====== MATERIALS PROVIDED ======
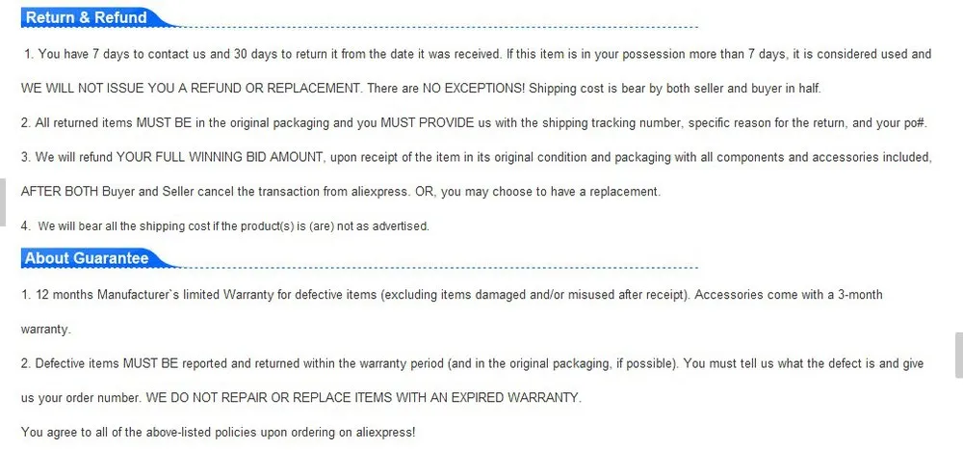Click the dashed line beside Return & Refund
The width and height of the screenshot is (963, 450).
coord(438,27)
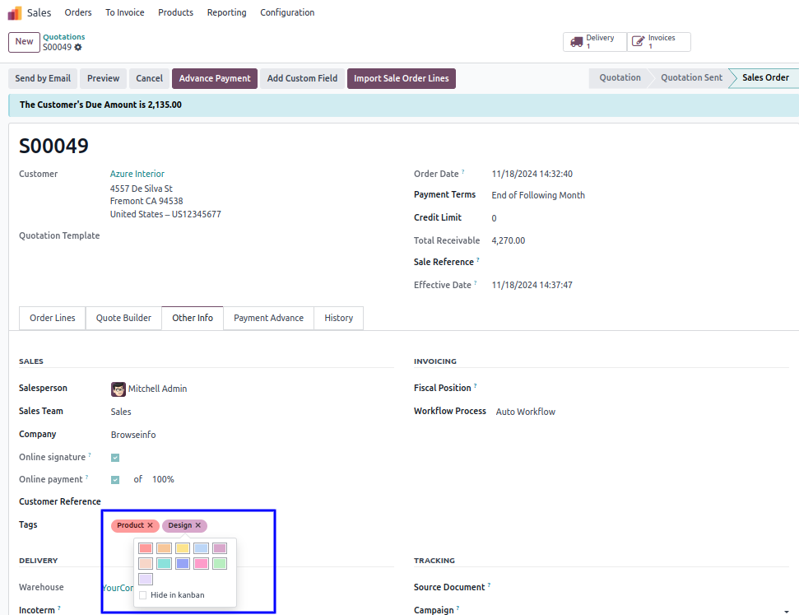Image resolution: width=799 pixels, height=615 pixels.
Task: Expand the Reporting menu
Action: click(226, 12)
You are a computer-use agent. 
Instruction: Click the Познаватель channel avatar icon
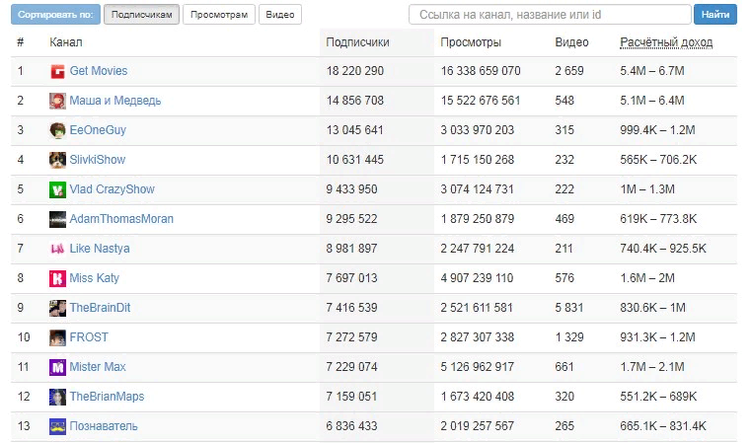point(57,426)
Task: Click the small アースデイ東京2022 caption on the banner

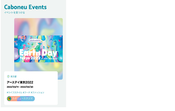Action: [x=49, y=59]
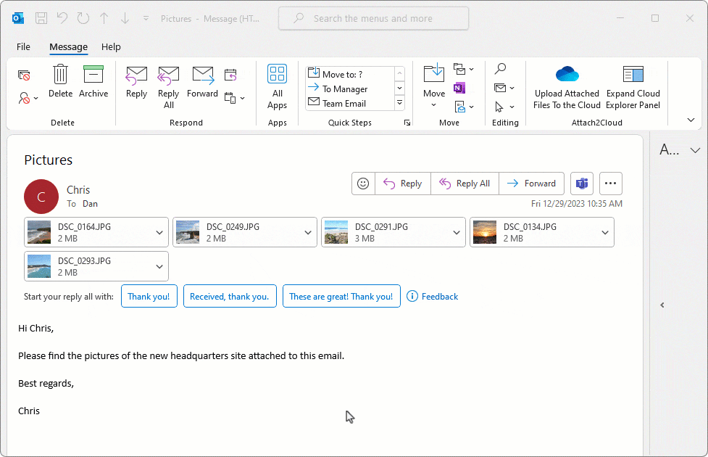Send message to OneNote via its icon

coord(459,87)
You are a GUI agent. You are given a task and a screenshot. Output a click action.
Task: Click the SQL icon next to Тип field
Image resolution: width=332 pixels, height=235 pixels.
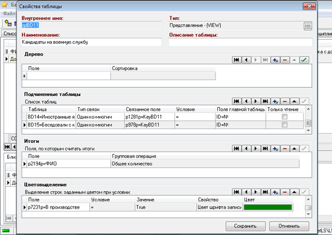tap(308, 26)
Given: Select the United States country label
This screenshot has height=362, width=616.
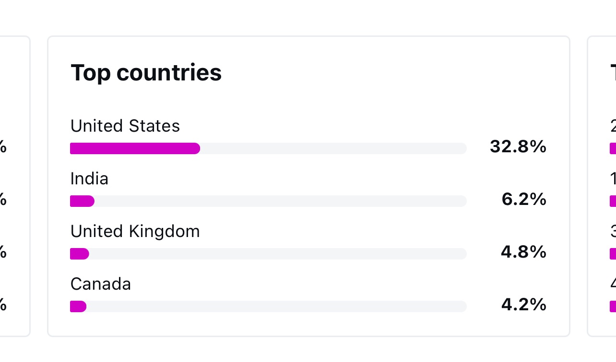Looking at the screenshot, I should [125, 126].
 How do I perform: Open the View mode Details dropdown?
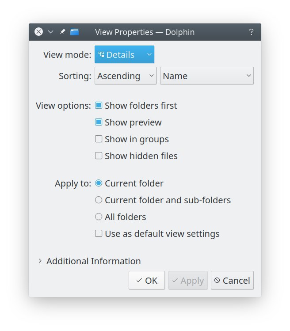124,54
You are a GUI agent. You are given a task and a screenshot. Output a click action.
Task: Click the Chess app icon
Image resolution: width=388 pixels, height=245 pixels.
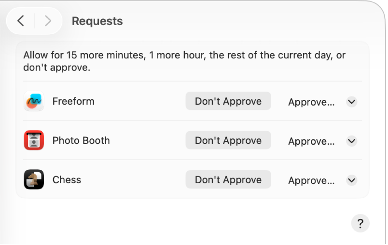(x=34, y=180)
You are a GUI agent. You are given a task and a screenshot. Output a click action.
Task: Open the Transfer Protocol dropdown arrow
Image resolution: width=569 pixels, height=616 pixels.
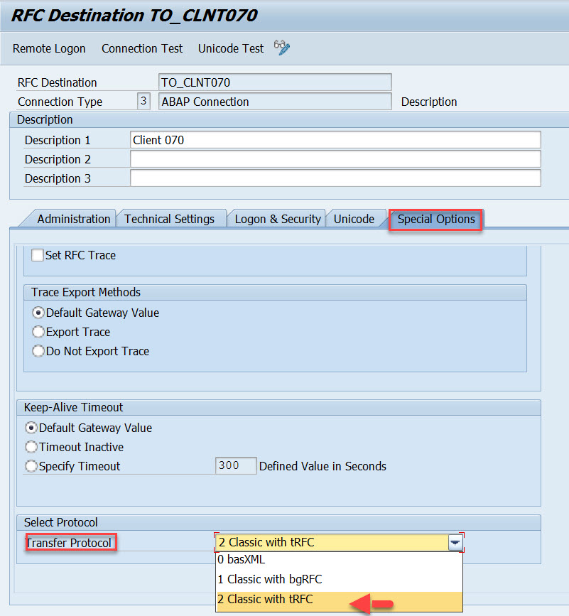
======
> _TASK_: Each line from the one with "You are a computer-use agent." to the final line of the data above is to be printed exactly; no picture should appear in the copy.

> _ANSWER SPACE_:
You are a computer-use agent. 
Instruction: Click the Познаватель channel avatar icon
point(57,426)
Task: Click the small アースデイ東京2022 caption on the banner

Action: [x=49, y=59]
Send message to OneNote via its icon

coord(459,87)
You are a GUI agent. You are given a task and a screenshot. Output a click action.
Task: Click the SQL icon next to Тип field
Image resolution: width=332 pixels, height=235 pixels.
tap(308, 26)
Given: Select the United States country label
This screenshot has height=362, width=616.
Looking at the screenshot, I should [125, 126].
 How do I perform: Open the View mode Details dropdown?
124,54
You are a GUI agent. You are given a task and a screenshot. Output a click action.
Task: Click the Chess app icon
Image resolution: width=388 pixels, height=245 pixels.
(x=34, y=180)
You are a GUI agent. You are given a task and a screenshot. Output a click action.
Task: Open the Transfer Protocol dropdown arrow
Image resolution: width=569 pixels, height=616 pixels.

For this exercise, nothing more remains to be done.